Based on the conversation log between users stored in the conversation log storage means and the attribute set of the user set in which the user attributes stored in the user attribute storage means are known, the input user whose user attributes are unknown A user attribute estimation method executed by a user attribute estimation device for estimating a user attribute,
A user set extraction step of extracting a user set having a specific attribute from the user set stored in the user attribute storage means;
Based on the user set having the specific attribute and each conversation log stored in the conversation log storage unit, the feature quantity characteristically expressed in the user set having the specific attribute is extracted, and each feature quantity is each user.

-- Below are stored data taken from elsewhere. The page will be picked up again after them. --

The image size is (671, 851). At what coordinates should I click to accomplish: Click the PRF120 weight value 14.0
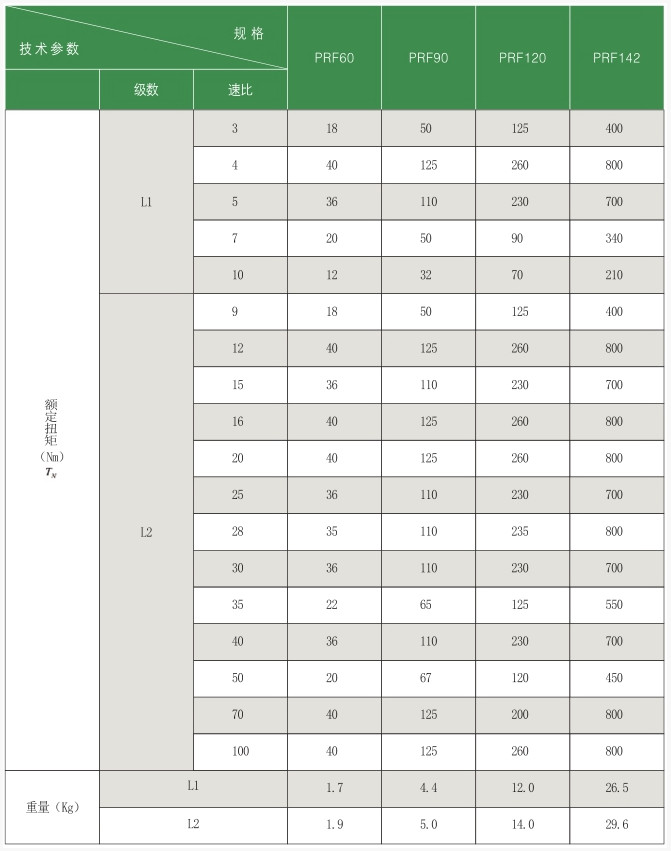[x=520, y=825]
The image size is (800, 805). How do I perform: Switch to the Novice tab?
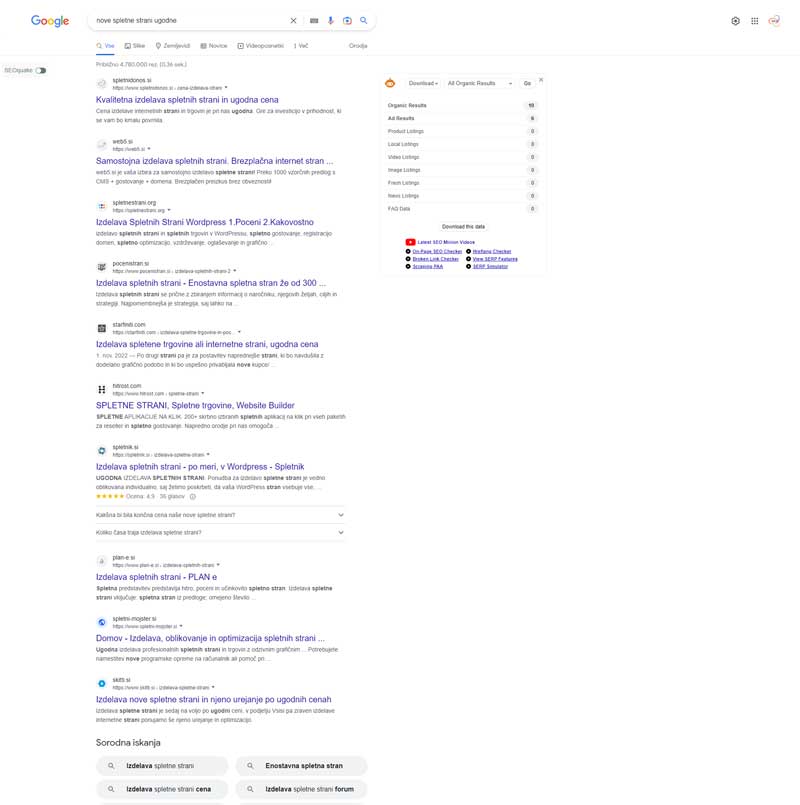(x=214, y=46)
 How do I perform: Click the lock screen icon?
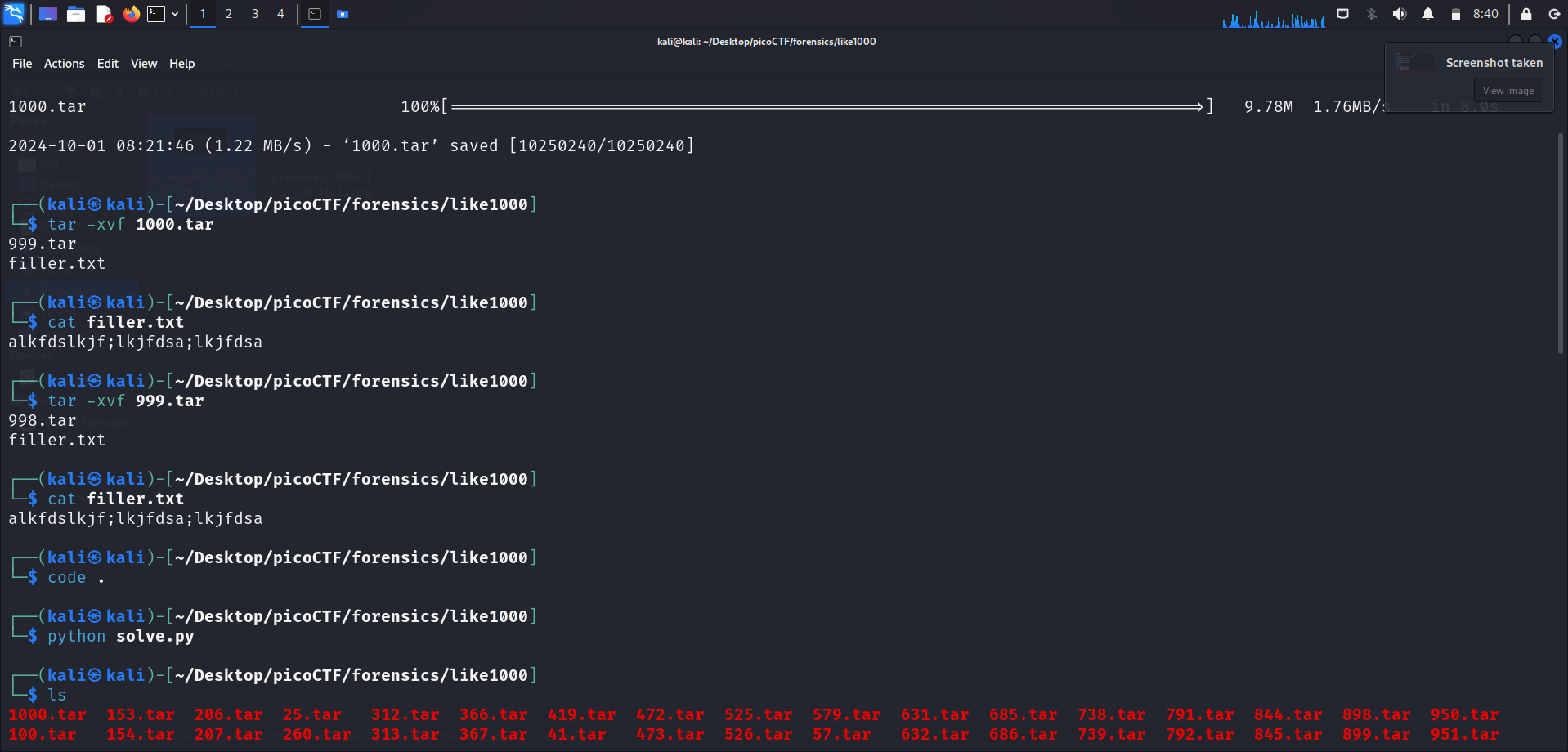[1525, 14]
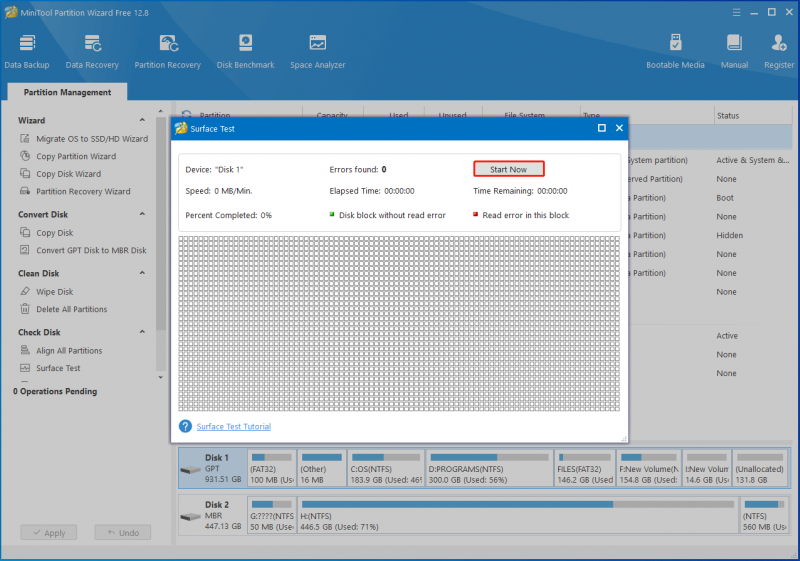Click the Start Now button
Image resolution: width=800 pixels, height=561 pixels.
coord(509,169)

Calculating an attribute probability that is a probability belonging to the attribute, and storing the attribute probability in the attribute probability storage means;
A familiarity calculating step of calculating a familiarity between the input user and each neighboring user based on each conversation log stored in the conversation log storage means;
A propagation probability calculating step of calculating a propagation probability for propagating each attribute of a neighboring user to the input user based on the attribute probability of each feature quantity stored in the familiarity and the attribute probability storage means;
A user attribute estimation method characterized by comprising:

Based on the result calculated by the propagation probability calculating step, an output step of outputting the attribute value having the highest propagation probability among the plurality of attribute values included in the attribute name as the attribute value in the attribute name of the input user. 5. The user attribute estimation method according to claim 4, further comprising:

In the propagation probability calculation step, the user attribute estimation device multiplies the intimacy by a probability obtained by multiplying a probability that a feature amount is included in a conversation between the input user and each neighboring user and an attribute probability of the feature amount. The user attribute estimation method according to claim 4 or 5, wherein a propagation probability is calculated by:

A program for causing a computer to function as a user set extraction unit, an attribute probability calculation unit, a closeness calculation unit, and a propagation probability calculation unit in the user attribute estimation apparatus according to any one of claims 1 to 3.